◆ Your task: Each line of the records that holds "wheel" should be shown in full.

[Saved entries]
+++
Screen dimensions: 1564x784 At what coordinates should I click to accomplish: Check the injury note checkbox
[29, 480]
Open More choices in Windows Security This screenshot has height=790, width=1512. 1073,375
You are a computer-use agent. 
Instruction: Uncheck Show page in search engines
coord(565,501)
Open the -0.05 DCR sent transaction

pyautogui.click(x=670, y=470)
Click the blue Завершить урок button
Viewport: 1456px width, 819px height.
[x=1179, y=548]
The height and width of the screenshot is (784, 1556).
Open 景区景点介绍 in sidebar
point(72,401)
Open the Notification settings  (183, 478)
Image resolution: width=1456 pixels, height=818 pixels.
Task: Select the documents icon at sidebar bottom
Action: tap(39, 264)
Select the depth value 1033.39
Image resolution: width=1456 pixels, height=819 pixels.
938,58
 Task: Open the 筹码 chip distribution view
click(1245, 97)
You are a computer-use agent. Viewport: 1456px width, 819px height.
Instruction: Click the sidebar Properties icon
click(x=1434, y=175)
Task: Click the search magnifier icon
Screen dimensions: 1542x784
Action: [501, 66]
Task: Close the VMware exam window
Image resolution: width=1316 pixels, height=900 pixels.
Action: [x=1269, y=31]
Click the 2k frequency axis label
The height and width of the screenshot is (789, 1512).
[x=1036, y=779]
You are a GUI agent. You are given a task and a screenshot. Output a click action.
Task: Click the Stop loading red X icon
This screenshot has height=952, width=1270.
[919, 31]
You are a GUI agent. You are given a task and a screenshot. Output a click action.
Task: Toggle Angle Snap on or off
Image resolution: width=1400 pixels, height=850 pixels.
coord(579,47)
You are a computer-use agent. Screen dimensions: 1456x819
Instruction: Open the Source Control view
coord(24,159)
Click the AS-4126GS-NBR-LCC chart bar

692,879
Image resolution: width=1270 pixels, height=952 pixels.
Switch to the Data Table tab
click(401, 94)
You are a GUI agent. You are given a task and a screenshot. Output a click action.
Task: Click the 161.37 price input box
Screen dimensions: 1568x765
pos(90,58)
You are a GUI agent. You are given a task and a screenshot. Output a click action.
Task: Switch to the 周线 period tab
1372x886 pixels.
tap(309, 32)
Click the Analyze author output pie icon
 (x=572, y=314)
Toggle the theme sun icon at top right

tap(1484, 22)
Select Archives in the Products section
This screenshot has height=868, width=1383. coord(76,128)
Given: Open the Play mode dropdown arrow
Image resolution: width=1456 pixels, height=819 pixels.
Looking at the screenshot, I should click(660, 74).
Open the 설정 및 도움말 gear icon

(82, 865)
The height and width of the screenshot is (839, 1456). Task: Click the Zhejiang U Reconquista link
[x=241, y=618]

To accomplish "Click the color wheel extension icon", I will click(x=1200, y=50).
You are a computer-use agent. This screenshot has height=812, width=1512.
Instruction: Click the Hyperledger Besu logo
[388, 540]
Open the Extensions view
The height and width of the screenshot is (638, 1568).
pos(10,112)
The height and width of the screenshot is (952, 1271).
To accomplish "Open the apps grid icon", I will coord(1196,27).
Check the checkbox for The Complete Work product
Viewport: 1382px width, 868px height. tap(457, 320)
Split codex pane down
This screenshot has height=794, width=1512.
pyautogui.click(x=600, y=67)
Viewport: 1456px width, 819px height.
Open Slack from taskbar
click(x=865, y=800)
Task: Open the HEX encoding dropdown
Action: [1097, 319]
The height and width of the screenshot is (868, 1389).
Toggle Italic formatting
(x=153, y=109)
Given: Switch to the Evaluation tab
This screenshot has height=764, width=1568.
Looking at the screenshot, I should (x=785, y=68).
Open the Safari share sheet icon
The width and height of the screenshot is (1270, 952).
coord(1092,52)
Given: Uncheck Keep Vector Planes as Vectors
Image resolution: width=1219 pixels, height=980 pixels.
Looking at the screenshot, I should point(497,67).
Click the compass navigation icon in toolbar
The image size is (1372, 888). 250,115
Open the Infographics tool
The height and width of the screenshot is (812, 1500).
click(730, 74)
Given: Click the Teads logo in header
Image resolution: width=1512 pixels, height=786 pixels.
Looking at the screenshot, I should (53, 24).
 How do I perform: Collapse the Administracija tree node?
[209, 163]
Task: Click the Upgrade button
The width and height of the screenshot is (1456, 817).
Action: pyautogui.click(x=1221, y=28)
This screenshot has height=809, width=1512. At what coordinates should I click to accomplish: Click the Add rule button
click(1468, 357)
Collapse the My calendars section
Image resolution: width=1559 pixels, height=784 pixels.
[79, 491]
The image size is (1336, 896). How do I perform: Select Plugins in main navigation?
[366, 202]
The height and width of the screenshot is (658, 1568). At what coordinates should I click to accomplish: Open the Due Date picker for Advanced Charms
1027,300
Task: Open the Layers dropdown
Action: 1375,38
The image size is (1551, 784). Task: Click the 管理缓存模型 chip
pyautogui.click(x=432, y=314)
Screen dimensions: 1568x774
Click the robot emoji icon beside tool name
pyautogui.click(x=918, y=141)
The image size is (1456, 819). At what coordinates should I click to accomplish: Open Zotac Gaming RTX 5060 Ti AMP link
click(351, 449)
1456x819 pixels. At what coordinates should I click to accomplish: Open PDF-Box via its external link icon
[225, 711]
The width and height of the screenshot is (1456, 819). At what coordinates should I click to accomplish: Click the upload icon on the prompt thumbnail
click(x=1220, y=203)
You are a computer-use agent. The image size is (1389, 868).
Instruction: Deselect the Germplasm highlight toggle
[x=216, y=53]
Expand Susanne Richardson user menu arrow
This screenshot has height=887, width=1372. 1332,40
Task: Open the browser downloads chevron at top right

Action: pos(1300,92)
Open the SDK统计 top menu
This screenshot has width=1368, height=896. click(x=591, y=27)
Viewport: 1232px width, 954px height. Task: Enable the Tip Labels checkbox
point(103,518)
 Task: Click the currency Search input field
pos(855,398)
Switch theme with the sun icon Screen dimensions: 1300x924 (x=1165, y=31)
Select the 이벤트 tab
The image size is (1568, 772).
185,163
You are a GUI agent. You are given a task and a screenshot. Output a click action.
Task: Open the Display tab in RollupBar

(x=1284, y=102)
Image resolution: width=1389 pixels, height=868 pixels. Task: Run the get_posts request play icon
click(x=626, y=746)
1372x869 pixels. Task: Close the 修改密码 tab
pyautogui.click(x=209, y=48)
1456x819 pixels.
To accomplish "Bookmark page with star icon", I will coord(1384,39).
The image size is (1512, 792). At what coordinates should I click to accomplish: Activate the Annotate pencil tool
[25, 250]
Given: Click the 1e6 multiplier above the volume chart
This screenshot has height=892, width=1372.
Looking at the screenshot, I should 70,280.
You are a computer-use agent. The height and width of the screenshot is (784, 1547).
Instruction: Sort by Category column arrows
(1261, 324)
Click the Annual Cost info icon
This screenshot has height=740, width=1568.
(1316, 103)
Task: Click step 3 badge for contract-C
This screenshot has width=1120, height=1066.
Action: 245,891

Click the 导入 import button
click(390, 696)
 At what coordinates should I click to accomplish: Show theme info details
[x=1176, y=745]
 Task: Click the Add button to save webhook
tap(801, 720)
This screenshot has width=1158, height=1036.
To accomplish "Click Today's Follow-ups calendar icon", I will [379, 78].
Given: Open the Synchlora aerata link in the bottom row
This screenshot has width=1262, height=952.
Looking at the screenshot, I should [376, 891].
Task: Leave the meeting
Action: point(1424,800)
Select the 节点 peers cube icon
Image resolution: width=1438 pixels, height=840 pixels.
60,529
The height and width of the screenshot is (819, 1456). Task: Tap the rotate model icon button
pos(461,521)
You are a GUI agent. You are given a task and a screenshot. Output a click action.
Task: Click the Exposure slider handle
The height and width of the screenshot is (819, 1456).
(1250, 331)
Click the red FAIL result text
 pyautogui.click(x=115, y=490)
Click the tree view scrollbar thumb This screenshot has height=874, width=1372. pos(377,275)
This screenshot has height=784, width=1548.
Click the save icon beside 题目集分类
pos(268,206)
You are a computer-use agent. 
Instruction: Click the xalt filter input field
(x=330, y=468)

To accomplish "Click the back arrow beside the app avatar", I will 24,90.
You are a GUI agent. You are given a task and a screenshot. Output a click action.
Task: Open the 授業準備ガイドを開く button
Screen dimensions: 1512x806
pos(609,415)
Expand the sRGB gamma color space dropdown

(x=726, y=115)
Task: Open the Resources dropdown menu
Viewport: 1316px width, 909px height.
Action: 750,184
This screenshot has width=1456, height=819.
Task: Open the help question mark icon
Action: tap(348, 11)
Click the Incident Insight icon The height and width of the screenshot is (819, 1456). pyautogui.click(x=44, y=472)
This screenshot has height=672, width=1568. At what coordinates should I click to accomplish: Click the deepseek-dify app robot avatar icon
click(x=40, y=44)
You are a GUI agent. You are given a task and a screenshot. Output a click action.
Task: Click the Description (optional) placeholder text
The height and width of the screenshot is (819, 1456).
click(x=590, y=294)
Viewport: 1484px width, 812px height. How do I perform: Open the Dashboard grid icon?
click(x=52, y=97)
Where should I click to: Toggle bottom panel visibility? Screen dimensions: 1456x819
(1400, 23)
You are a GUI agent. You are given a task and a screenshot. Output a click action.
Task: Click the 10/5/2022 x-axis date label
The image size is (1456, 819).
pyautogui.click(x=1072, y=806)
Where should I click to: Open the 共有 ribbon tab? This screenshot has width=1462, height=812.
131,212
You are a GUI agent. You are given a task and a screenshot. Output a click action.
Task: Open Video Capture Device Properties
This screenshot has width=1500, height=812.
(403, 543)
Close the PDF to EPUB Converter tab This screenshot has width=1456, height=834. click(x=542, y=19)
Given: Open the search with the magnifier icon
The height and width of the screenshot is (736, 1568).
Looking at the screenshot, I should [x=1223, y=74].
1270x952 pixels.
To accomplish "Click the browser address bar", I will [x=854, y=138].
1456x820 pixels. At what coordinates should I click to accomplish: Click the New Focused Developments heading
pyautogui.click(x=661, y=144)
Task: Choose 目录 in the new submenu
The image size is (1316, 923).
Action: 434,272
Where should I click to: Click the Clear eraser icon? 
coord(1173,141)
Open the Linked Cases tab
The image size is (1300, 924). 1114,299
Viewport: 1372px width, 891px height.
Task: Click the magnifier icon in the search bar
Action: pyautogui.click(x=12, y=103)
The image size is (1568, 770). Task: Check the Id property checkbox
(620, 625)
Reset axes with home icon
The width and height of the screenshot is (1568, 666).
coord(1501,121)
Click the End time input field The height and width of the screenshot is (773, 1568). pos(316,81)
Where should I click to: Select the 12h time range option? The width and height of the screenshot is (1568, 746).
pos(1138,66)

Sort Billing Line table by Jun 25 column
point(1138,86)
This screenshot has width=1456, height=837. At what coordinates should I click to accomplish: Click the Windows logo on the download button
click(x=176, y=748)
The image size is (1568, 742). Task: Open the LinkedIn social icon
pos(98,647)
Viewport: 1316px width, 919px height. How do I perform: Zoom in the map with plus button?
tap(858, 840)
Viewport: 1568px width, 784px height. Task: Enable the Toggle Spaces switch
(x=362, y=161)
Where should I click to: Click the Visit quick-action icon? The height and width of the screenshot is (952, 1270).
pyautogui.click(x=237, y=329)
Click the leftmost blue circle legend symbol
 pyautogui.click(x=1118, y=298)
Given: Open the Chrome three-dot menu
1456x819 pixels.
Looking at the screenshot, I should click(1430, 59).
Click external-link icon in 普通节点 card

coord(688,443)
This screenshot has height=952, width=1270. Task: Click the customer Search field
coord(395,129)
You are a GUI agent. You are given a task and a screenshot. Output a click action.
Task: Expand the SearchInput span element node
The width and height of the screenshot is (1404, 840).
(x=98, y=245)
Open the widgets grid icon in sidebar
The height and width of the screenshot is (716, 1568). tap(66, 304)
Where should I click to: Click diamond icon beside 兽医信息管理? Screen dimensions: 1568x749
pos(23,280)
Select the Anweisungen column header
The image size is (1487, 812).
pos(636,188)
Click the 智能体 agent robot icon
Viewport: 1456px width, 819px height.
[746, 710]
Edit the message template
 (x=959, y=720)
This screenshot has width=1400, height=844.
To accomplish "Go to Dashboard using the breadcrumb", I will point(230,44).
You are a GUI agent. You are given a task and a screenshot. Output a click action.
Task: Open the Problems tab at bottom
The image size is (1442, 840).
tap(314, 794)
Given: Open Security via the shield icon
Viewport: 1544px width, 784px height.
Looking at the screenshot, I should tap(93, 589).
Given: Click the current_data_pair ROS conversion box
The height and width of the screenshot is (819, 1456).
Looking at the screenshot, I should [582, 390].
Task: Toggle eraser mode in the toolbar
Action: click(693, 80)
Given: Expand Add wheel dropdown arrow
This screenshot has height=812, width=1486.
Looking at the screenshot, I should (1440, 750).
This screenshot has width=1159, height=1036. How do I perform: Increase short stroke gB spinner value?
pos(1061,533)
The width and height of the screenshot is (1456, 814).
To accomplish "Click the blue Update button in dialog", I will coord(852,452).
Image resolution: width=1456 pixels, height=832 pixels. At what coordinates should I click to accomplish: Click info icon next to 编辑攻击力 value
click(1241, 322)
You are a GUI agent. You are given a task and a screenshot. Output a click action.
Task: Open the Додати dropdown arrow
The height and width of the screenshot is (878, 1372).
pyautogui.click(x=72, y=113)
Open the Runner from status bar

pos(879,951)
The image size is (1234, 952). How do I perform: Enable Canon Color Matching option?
+++
◆ Task result:
To accomplish "Click the color wheel extension icon", I will click(x=1200, y=50).
Given: Expand Add wheel dropdown arrow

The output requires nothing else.